In una lettera indirizzata direttamente al ministro Giuli, il regista statunitense ha espresso la propria gratitudine per la designazione: “Ringrazio il ministro Giuli e la Fondazione per aver pensato a me per questo prestigioso incarico, che sono onorato di accettare. Il cinema italiano è stato una fonte costante di ispirazione per tutta la mia vita. I film, gli autori e le tradizioni artistiche nate in Italia hanno profondamente plasmato sia la mia concezione del cinema sia il mio lavoro”.

Scorsese ha poi ribadito il valore simbolico dell'assegnazione: “Essere legato, in questa veste, all’Accademia e ai Premi David di Donatello ha per me un significato particolarmente importante. Sarò onorato di sostenere l’impegno dell’Accademia nella promozione internazionale del cinema italiano , della cultura cinematografica e di contribuire alle sue iniziative e attività culturali”.

Da parte sua, il titolare del Collegio Romano ha sottolineato le ragioni della scelta: “Ho proposto a Martin Scorsese, maestro e leggenda del cinema mondiale, d’intesa con la Fondazione Accademia del Cinema Italiano, la Presidenza Onoraria dei David di Donatello, perché pochi autori incarnano come lui il legame profondo tra la grande tradizione italiana e la storia del cinema”. Giuli ha inoltre aggiunto: “La sua disponibilità ad accettare rappresenta un riconoscimento straordinario per la nostra cinematografia e per l’Italia, terra delle sue origini. Nelle parole che ha voluto rivolgere a me e alla Fondazione Accademia del Cinema Italiano c’è un tributo ai nostri maestri e a quella cultura cinematografica che ha contribuito a formare il suo sguardo. Sono particolarmente lieto che abbia accolto la proposta e attendo, nel pieno rispetto delle prerogative della Fondazione, la deliberazione del Consiglio di amministrazione”.
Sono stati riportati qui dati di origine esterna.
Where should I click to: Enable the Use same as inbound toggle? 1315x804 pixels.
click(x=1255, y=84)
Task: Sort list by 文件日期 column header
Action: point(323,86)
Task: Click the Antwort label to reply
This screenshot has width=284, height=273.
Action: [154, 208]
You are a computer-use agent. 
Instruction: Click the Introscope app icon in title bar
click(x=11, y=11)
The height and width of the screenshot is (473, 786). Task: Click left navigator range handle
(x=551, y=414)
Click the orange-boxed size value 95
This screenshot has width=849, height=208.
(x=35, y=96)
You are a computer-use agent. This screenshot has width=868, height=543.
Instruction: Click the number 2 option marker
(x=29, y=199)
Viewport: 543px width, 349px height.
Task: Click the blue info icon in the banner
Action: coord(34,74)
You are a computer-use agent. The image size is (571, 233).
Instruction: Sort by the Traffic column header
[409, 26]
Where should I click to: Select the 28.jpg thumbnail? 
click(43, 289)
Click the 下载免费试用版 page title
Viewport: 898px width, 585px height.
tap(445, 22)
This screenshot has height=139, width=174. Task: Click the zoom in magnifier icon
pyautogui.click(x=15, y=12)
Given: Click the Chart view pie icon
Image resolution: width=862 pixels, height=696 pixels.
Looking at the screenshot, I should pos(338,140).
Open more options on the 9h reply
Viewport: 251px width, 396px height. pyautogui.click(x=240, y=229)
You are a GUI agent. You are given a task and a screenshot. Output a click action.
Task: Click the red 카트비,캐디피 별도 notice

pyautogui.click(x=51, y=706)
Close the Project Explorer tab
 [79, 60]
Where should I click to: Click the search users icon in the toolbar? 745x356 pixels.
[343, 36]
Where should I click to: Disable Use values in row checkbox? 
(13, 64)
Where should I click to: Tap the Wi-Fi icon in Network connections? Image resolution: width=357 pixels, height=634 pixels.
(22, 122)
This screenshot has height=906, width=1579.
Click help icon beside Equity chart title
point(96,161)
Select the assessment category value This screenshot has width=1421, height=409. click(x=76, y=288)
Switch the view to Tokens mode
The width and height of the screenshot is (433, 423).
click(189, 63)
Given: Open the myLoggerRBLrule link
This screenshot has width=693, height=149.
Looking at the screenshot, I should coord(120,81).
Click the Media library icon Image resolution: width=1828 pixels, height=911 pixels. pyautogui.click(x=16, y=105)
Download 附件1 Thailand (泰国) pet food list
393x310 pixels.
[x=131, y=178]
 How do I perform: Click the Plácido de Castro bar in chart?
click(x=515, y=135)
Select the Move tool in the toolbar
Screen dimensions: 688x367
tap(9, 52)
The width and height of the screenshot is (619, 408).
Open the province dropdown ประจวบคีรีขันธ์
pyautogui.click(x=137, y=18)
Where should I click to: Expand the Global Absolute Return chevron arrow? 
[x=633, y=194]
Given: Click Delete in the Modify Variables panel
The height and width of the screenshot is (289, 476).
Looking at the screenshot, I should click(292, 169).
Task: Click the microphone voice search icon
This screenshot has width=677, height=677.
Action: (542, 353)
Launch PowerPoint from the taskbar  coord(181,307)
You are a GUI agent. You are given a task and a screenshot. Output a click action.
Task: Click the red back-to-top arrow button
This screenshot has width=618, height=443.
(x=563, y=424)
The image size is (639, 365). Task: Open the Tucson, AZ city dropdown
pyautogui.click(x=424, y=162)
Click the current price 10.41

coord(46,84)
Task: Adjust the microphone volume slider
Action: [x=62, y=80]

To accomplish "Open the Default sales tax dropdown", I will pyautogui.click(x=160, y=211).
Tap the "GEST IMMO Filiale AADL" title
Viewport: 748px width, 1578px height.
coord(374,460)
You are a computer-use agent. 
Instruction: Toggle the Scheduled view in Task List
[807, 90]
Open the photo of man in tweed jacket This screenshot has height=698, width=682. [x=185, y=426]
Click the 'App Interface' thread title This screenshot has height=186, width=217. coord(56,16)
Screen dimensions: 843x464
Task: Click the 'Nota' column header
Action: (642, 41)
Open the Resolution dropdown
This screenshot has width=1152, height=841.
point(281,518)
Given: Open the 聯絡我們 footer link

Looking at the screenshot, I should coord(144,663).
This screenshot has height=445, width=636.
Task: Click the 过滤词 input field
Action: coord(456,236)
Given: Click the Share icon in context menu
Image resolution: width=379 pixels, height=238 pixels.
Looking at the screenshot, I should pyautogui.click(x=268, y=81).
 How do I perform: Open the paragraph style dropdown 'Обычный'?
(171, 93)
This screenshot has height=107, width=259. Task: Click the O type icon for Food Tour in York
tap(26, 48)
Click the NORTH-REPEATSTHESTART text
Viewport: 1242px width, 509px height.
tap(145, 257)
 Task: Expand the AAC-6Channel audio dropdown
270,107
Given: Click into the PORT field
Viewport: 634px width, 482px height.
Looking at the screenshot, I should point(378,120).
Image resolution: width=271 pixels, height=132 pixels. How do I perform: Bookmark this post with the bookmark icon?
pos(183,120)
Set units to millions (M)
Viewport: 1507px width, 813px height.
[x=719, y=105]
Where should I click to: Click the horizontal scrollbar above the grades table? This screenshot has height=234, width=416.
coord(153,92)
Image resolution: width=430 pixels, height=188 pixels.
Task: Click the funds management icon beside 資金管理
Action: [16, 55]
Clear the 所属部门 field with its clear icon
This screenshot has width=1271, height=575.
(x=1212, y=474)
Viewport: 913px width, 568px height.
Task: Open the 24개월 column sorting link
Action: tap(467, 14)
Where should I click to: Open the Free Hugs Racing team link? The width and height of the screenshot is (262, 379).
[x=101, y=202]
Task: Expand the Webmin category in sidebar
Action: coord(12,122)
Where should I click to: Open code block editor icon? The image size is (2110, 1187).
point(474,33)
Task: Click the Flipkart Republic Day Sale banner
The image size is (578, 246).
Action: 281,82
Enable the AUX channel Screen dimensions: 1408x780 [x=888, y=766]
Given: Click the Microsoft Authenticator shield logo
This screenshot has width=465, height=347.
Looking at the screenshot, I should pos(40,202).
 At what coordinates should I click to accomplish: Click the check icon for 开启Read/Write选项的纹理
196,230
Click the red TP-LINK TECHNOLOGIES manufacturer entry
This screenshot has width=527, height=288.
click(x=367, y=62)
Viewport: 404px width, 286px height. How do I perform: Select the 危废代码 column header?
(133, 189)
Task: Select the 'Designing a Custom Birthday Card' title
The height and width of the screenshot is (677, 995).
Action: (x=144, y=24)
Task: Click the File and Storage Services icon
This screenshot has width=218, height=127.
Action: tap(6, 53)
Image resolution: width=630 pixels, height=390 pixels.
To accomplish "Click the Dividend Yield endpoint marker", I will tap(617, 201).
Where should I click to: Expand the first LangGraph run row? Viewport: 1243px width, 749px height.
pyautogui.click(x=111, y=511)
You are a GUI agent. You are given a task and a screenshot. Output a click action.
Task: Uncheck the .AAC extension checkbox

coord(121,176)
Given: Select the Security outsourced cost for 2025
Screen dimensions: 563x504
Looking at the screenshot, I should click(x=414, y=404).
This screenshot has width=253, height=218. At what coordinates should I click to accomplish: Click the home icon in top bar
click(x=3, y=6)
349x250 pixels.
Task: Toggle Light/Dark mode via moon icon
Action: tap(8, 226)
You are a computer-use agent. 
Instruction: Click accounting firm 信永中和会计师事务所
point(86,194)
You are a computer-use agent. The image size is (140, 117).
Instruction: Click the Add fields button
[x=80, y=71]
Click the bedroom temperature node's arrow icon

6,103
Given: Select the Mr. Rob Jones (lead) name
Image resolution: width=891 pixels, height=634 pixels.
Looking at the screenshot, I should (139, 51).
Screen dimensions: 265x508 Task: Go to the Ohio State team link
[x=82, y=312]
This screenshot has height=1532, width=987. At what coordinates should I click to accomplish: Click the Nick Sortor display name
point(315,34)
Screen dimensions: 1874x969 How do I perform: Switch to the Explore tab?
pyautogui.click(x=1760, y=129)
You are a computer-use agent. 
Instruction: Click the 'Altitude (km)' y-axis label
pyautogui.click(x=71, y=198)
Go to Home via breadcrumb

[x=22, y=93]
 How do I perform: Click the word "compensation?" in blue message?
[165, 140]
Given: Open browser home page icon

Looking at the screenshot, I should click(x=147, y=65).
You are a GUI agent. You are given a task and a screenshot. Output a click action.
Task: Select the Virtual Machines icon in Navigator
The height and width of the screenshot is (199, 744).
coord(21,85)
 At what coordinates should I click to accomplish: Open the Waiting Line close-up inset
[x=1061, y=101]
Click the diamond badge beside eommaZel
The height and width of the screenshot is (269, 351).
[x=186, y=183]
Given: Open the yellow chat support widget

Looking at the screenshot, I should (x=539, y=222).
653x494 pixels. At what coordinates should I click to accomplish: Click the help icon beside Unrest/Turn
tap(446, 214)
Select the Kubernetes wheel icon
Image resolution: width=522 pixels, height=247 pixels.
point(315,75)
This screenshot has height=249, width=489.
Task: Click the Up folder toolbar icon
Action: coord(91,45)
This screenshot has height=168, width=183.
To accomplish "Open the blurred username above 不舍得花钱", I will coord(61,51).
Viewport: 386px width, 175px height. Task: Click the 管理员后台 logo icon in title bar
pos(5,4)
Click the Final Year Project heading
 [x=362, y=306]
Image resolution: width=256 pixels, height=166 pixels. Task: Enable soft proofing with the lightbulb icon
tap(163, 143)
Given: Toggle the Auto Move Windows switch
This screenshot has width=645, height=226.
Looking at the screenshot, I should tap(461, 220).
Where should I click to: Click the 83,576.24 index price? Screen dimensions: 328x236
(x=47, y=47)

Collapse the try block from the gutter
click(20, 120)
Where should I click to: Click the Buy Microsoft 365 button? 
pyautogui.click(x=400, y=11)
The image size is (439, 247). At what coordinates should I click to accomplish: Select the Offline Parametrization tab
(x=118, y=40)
L'ingresso del cineasta si inserisce nel più ampio processo di rinnovamento dei vertici dell'Accademia, avviato con l'insediamento della presidente Silvia Calandrelli e del direttore artistico Gian Luca Farinelli, operazione che vedrà il suo compimento definitivo con la futura designazione del Comitato di indirizzo artistico.